◆ **GIVEN RECORDS**:
=== Section Start ===

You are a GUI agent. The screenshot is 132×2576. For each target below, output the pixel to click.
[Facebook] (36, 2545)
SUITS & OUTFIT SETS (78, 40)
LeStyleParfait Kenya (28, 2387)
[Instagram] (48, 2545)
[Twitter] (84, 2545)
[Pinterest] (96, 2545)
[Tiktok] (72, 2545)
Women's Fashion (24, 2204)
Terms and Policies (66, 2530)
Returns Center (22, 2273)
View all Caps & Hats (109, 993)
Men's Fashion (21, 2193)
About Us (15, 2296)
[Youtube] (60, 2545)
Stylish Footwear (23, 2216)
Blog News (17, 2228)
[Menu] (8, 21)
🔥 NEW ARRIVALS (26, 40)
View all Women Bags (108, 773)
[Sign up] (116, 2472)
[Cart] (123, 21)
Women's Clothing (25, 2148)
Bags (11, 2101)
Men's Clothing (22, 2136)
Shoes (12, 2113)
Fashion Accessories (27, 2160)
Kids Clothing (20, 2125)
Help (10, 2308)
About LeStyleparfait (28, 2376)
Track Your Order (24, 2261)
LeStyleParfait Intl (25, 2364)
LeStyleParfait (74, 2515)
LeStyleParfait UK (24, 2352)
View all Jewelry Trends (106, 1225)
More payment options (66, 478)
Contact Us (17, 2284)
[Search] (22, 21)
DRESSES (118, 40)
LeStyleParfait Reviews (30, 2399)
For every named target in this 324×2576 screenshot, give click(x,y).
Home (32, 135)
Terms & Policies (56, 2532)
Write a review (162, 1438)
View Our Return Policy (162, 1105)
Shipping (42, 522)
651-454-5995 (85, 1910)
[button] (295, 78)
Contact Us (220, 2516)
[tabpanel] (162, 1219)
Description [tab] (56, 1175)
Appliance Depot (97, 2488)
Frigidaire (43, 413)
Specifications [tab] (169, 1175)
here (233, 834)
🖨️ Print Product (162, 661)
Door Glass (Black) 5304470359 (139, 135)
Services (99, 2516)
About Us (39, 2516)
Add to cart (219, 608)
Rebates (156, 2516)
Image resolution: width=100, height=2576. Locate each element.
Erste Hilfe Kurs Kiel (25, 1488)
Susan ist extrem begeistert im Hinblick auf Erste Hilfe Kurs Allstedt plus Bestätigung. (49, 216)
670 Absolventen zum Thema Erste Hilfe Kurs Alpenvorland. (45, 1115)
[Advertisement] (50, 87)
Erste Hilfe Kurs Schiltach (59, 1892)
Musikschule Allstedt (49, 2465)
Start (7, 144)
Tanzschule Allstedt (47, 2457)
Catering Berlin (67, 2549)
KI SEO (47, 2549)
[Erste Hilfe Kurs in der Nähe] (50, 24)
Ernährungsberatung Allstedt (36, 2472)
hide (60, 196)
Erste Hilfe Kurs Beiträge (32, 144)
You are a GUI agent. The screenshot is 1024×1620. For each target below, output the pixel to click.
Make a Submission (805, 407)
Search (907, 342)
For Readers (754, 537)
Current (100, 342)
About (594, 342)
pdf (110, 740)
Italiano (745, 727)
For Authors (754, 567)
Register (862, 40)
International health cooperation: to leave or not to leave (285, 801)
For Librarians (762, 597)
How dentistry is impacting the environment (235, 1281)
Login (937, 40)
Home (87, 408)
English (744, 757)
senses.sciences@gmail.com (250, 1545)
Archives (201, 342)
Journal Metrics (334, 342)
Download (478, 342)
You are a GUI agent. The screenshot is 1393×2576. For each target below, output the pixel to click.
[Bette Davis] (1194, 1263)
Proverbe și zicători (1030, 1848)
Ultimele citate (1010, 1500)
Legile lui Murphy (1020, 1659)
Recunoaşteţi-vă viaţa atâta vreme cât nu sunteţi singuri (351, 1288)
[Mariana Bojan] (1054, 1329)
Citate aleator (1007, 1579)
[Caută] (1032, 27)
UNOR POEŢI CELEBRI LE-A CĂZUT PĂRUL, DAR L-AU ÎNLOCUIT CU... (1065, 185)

=== Section End ===

◆ **WHAT THE TASK REQUIRES**: All lines above from the one holding "LeStyleParfait Intl (25, 2364)" to the one holding "About Us (39, 2516)", inclusive, are to be copied exactly; no other line is wanted.

◆ **OUTPUT BELOW**:
LeStyleParfait Intl (25, 2364)
LeStyleParfait (74, 2515)
LeStyleParfait UK (24, 2352)
View all Jewelry Trends (106, 1225)
More payment options (66, 478)
Contact Us (17, 2284)
[Search] (22, 21)
DRESSES (118, 40)
LeStyleParfait Reviews (30, 2399)
For every named target in this 324×2576 screenshot, give click(x,y).
Home (32, 135)
Terms & Policies (56, 2532)
Write a review (162, 1438)
View Our Return Policy (162, 1105)
Shipping (42, 522)
651-454-5995 (85, 1910)
[button] (295, 78)
Contact Us (220, 2516)
[tabpanel] (162, 1219)
Description [tab] (56, 1175)
Appliance Depot (97, 2488)
Frigidaire (43, 413)
Specifications [tab] (169, 1175)
here (233, 834)
🖨️ Print Product (162, 661)
Door Glass (Black) 5304470359 (139, 135)
Services (99, 2516)
About Us (39, 2516)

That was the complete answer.